- _Ausgewählter Abschnitt_:
____________

Am Freitagabend nun erfolgte im bündnerischen Sedrun der Baustart für das erste alpine Solarprojekt der Schweiz: Auf über 2000 Metern, in der Nähe des Skigebiets Sedrun, soll die Anlage Sedrun Solar jährlich Strom für rund 6500 Haushalte liefern, Ende 2025 soll ein erster Teil des Parks ans Netz gehen, bis 2028 soll der Rest folgen.

Eric Wagner, CEO von Aventron, links, und Claudio Deplazes, Verwaltungsratspraesident von Energia Alpina, legen Grundsteine zum Baustart der Solar-Grossanlage Sedrun Solar, am Freitag, 16. August 2024, in Sedrun. Der Bau der Anlage mit 5700 Solartischen soll schrittweise bis 2028 erfolgen. Die Anlage wird Strom fuer 6500 Haushalte liefern. (KEYSTONE/Gian Ehrenzeller)

Entwickelt wurde das Projekt von Energia Alpina. Der kleine Sedruner Energieversorger spannte mit Aventron zusammen, einer Tochtergesellschaft des Energieunternehmens Primeo Energie mit Sitz in Münchenstein in Baselland. Geplant ist, dass Primeo Energie sowie Energie Wasser Bern und das Stadtwerk Winterthur den Ökostrom langfristig abnehmen werden. Es profitieren also Haushalte in Bern, Basel und Winterthur.

____________

- _Ausgangsdaten_:
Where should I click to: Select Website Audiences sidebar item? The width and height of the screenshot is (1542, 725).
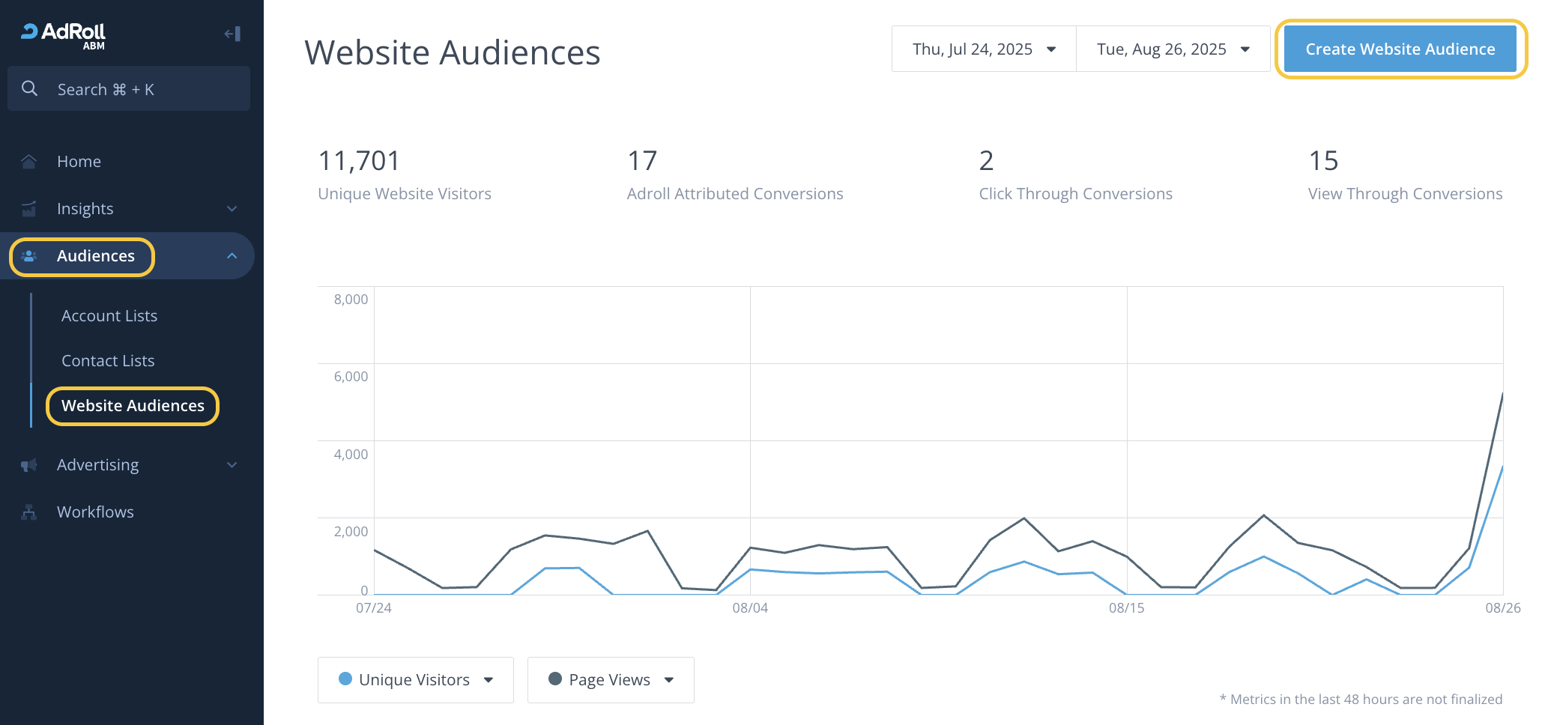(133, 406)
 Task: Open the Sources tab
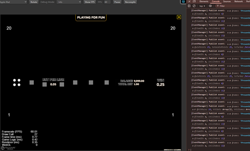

____________

- _Kurze Aufgabe_:
Kannst du aus dem Text über das Solarprojekt in Sedrun den Abschnitt von „Eric Wagner, CEO“ bis einschließlich „liefern. (KEYSTONE/Gian Ehrenzeller)“ wortgetreu wiedergeben?

- _Ergebnis_:
Eric Wagner, CEO von Aventron, links, und Claudio Deplazes, Verwaltungsratspraesident von Energia Alpina, legen Grundsteine zum Baustart der Solar-Grossanlage Sedrun Solar, am Freitag, 16. August 2024, in Sedrun. Der Bau der Anlage mit 5700 Solartischen soll schrittweise bis 2028 erfolgen. Die Anlage wird Strom fuer 6500 Haushalte liefern. (KEYSTONE/Gian Ehrenzeller)